Cultivar a confiança

Hoje haverá uma feira na escola do pequeno. A escola funciona 12h por dia. Artur fica apenas 4h, horário escolar. Por conta da feira, que acontecerá uma hora e meia depois de sua saída, achamos melhor que ele ficasse direto na escola SÓ HOJE pra nos facilitar.

Expliquei que ele iria tomar banho e jantar com os amigos e que, assim que ele estivesse arrumadinho, mamãe, papai e o irmão estariam lá para a feira. Avisou que não queria jantar na escola, mas a coisa fluiu: tomou banho, se arrumou, almoçou e foi pra escola com o pai.

Empacou no caminho. Mãos no rostinho banhado de lágrimas. Voltou pra casa dizendo que não queria ir, que não queria jantar na escola. Arrancou toda a roupa, os tênis e decretou que não queria mais ir. Às vezes podemos deixar algumas pequenas coisas passarem; outras vezes, não. Se eu abrisse espaço naquele momento, seria a porta de entrada para muitos “não quero ir”.

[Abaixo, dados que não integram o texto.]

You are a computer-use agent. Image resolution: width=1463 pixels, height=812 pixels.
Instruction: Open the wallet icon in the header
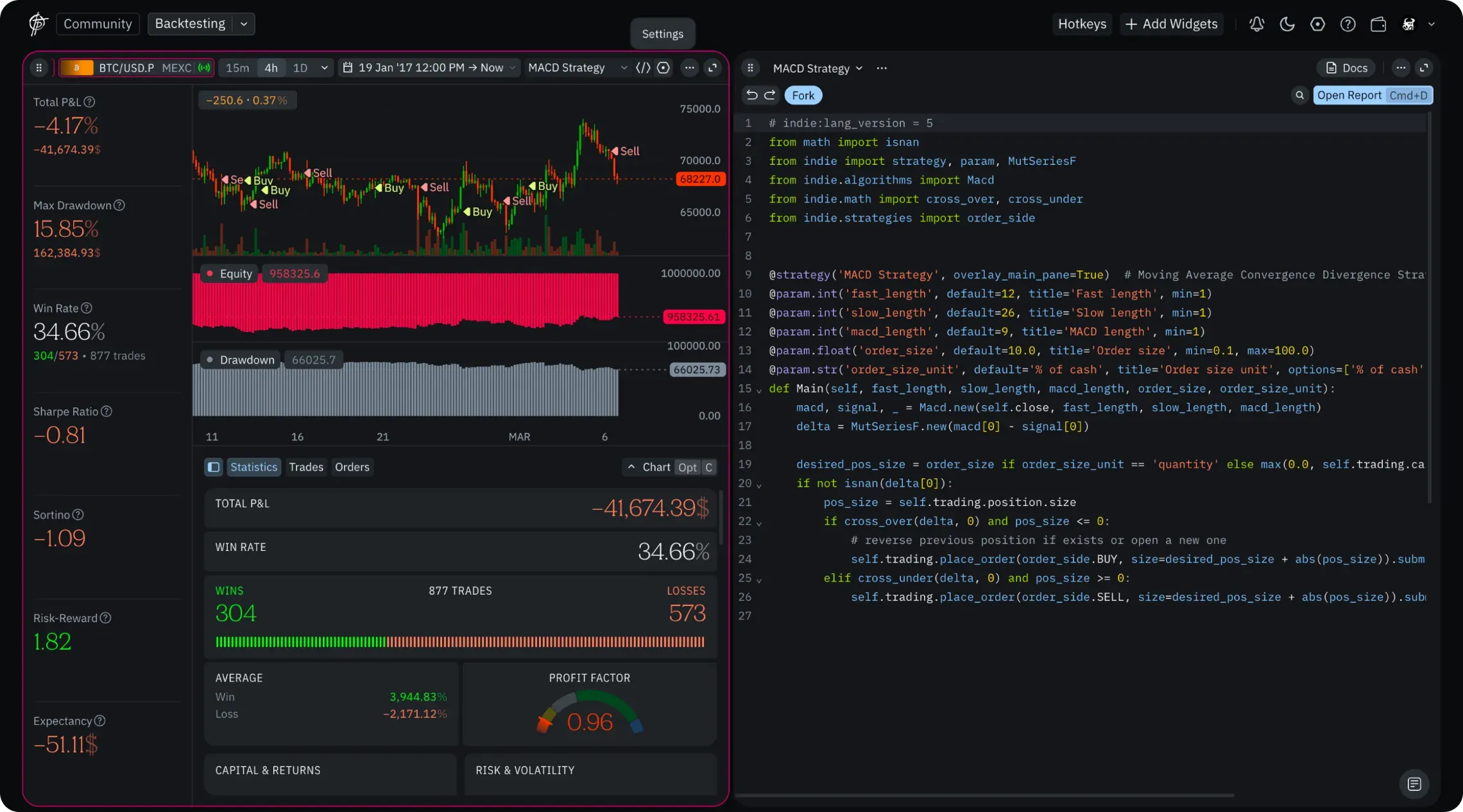1378,24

Calmamente me arrumei. Depois de pronta, peguei ele no colo e informei que ele não poderia faltar hoje porque ele está bem, não está doente e que haverá uma feira muito bacana e os amigos estão contando com a presença dele. No meio de muito choro, agitação e um garotinho muito inquieto, conseguimos recolocar o uniforme.

Peguei no colo de novo, beijei e segui pro elevador com ele deitado no meu ombro chorando e eu dizendo firmemente:

  • Tá tudo bem. Mamãe já entendeu que hoje você não quer jantar na escola e você não vai.
  • Eu vou te pegar no horário de sempre.
  • Eu estou te ouvindo.
  • Eu estou te entendendo.
  • Eu também já me senti assim e sei que é ruim.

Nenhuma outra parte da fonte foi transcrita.